In music, listeners who know the most will be rewarded by finding music earlier and enjoying artists as they mature and grow more popular right before their eyes. Rock Band and Guitar Hero create a fun way to learn music and lyrics. Karaoke accomplishes the same thing. There are also unstructured music games people have been playing for years, such as the age-old quest for credit among friends, where one of them declares, "I was into that band first." But these examples don't do much to help in the discovery of what is new as much as they do to encourage you to learn more about what you already know.

However, there is one North Star that can't be overlooked. That is sports, and in particular Fantasy Sports. I would even go so far as to say that it is really the only long-term global gamification of anything -- ever. It is genre indifferent: football, cricket, basketball, soccer. It is social: leagues of friends and strangers looking for "values"(cheap players on the verge of stardom) engaged in a way that makes publishers and marketers drool over the constant updates, trades, and research that force countless additional page views to merely check scores. There are huge amounts of real-time data daily. It's global. There are limited licensing fees. But it is the forcing function of having to make moves and trades that keeps players sharp, active, and on top of every component associated with that sport.

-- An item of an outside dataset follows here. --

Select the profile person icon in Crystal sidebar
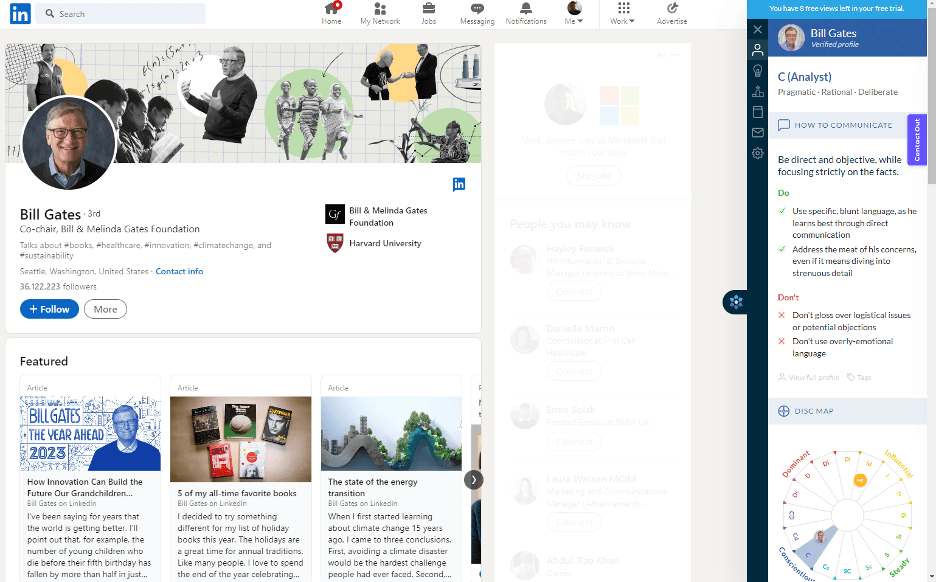 pos(757,50)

But what if there was a fun, social forcing function that was stitched into our lives that enabled the easy and accurate discovery of music--new and old--and people who shared the same tastes? Wouldn't everybody who cares even a little about music be better off? Like Fantasy Sports but for music. It would force music fans to be proactive, daily or weekly, not just occasionally when you have that occasional new music itch to scratch. I am obviously so bullish on solving the problem with a solution that I started my company TastemakerX to tackle it.

Gamification may also solve an artist-to-fan problem merely exacerbated by social media. In today's paradigm, artists build massive Facebook and Twitter followings, but this fandom is still fairly passive and doesn't help delineate your biggest fans to the artists themselves. How do you recognize and activate your biggest fans from the massive when you have five million likes? You could do it if all of your fans expressed their passion and influence through a wide spread game. Imagine something that felt like Klout for music fans. If every fan had an influence score and artists who sounded like other bigger artists could communicate directly with the most influential fans of those bigger bands, they could be more effective in starting a revolution with those influencers. An example might go something like this: if you were a band that sounded like Wilco or Mumford & Sons, wouldn't it be great to target the 1,000 most influential fans of the those bands?

Hopefully there will be many in the digital music space who try and succeed in incorporating more social game-like elements to their experiences. Not only will a successful gamification of music help listeners find more of what they didn't know they'd love, but it should help artists sell more tickets, t-shirts and music. It will also help the criminally under-funded music tech sector. Success begets success, and well-funded companies will have time to build thoughtful, long-term companies.

Perhaps "perfect" music discovery is an unsolvable dream. In a world of virtually infinite choice, how do you find what you don't yet know exists? This post-modern self-reflection lies at the heart of the lifelong pursuit of cultural satisfaction. That said, there is a wonderfully long way to go before we should concede defeat.